The CATCH trial is funded by the UK National Institute for Health Research and is designed to inform policy decisions across the National Health Service about whether impregnated CVCs are effective and cost effective in the context of substantial improvements in CVC care. Antibiotic-impregnated and heparin-bonded CVCs are twice the cost of standard non-impregnated CVCs and there are concerns about serious adverse events, although heparin-induced thrombocytopenia has never been reported to the manufacturer with the use of heparin-bonded CVCs.

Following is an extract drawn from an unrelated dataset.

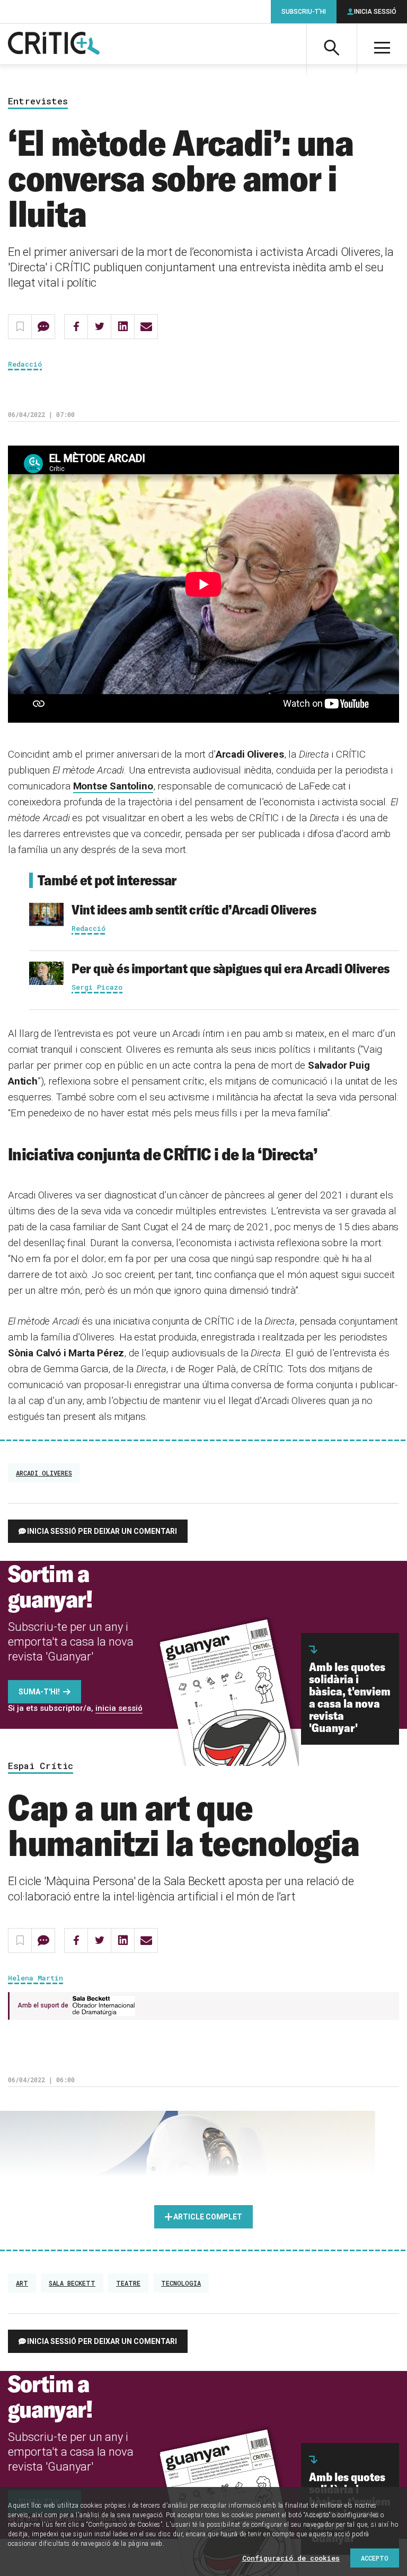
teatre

Antibiotic resistance has been reported in vitro with antibiotic-impregnated CVCs and microbiologists are concerned about their widespread use. Moreover, current guidelines recommend their use only if CA-BSI rates remain high after implementation of CVC bundles [7, 10]. As a result, antibiotic-impregnated or heparin-bonded CVCs are used for only a small minority of children in PICU in the UK and USA (Miller and Mok, personal communication). On the other hand, we have learned that effective quality of care interventions need to be multifaceted [8]. The study by Rey et al. highlights one facet, the importance of total parenteral nutrition. We have yet to see whether the CATCH trial will add another—impregnated CVCs.